Item coordinate data
---------------
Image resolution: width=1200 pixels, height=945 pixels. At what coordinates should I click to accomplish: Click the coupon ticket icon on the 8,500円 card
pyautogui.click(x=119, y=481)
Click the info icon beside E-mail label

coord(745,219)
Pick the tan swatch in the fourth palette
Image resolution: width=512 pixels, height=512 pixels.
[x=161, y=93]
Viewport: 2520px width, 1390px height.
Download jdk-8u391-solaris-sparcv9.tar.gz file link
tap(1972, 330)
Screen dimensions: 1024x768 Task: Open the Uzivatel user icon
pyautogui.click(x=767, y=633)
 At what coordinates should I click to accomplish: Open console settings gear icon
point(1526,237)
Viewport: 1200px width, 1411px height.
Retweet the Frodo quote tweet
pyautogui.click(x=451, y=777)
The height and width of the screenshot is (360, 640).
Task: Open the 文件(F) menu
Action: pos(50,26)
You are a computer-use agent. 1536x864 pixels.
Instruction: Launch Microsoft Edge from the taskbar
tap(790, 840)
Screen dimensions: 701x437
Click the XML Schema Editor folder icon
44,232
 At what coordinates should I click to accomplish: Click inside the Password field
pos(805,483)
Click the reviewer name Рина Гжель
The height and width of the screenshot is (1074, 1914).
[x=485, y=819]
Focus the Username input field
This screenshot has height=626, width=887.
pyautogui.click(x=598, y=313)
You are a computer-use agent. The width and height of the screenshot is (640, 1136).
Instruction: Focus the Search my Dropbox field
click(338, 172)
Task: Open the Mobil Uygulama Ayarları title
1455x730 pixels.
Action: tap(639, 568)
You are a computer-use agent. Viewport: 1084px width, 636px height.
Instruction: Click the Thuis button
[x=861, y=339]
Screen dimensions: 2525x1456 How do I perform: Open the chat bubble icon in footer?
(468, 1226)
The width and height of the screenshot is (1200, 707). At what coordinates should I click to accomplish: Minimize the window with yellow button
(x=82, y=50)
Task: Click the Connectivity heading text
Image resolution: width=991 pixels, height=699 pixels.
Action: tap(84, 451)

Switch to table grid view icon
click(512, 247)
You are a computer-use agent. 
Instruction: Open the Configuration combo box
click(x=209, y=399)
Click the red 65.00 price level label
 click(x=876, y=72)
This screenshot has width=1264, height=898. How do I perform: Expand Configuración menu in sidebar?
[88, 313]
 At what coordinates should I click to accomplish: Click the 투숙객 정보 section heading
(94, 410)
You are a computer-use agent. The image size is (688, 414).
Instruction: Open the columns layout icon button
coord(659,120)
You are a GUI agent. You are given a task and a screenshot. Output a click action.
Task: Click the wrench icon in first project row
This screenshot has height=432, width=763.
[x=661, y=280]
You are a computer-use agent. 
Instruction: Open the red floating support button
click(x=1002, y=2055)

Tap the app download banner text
---------------
Change every occurrence of "icon" to "symbol" in the part of the material that runs from its first line through the line containing "pyautogui.click(x=767, y=633)", and reproduce only that part with everything else unchanged.

> **Exercise answer**:
Image resolution: width=1200 pixels, height=945 pixels. At what coordinates should I click to accomplish: Click the coupon ticket symbol on the 8,500円 card
pyautogui.click(x=119, y=481)
Click the info symbol beside E-mail label

coord(745,219)
Pick the tan swatch in the fourth palette
Image resolution: width=512 pixels, height=512 pixels.
[x=161, y=93]
Viewport: 2520px width, 1390px height.
Download jdk-8u391-solaris-sparcv9.tar.gz file link
tap(1972, 330)
Screen dimensions: 1024x768 Task: Open the Uzivatel user symbol
pyautogui.click(x=767, y=633)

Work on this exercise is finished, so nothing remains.